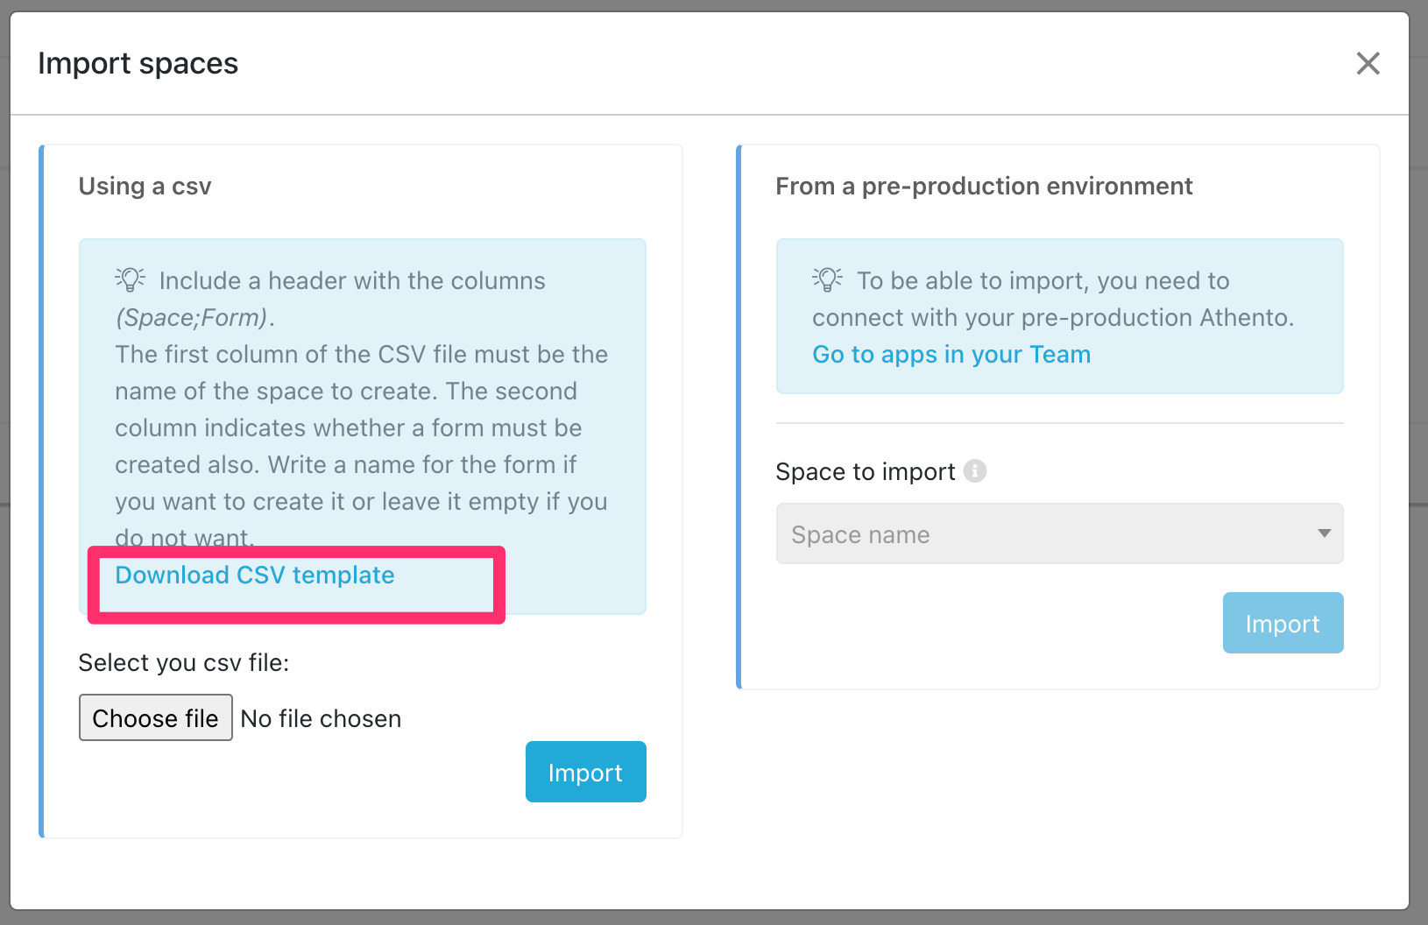Click the pre-production Athento connection tip text
The image size is (1428, 925).
tap(1051, 299)
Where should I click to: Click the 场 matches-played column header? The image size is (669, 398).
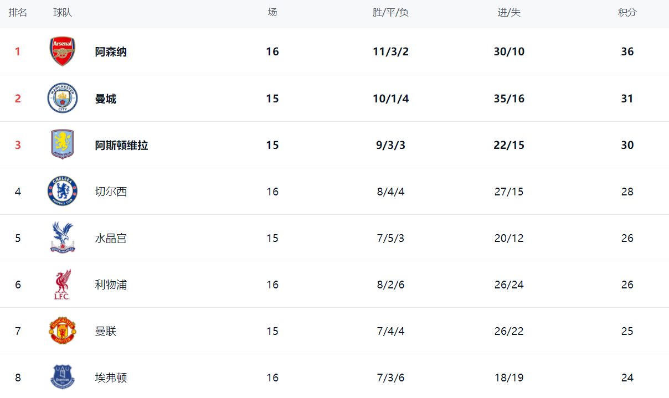click(x=272, y=12)
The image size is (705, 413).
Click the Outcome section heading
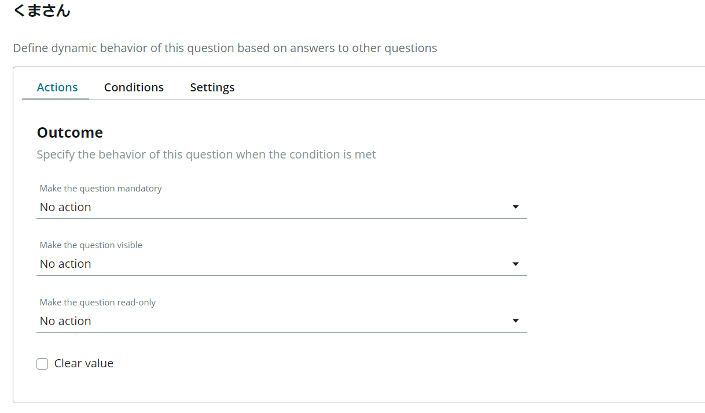(70, 132)
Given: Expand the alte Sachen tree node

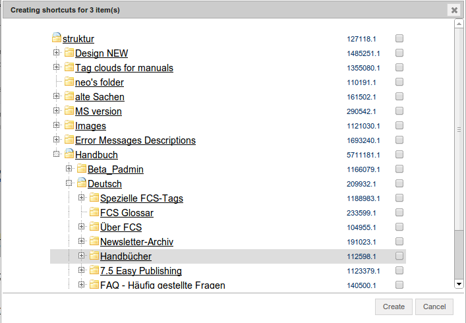Looking at the screenshot, I should [x=57, y=96].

**********

**INSTRUCTIONS FOR THE TASK:** Keep out the pictures, and copy exactly the lines from the one that contains "The image size is (705, 413)." through the final line of the records above, both ends included.

**RESPONSE FOR THIS EXERCISE:**
The image size is (705, 413).
Click the Outcome section heading
(70, 132)
Given: Expand the alte Sachen tree node

Looking at the screenshot, I should [x=57, y=96].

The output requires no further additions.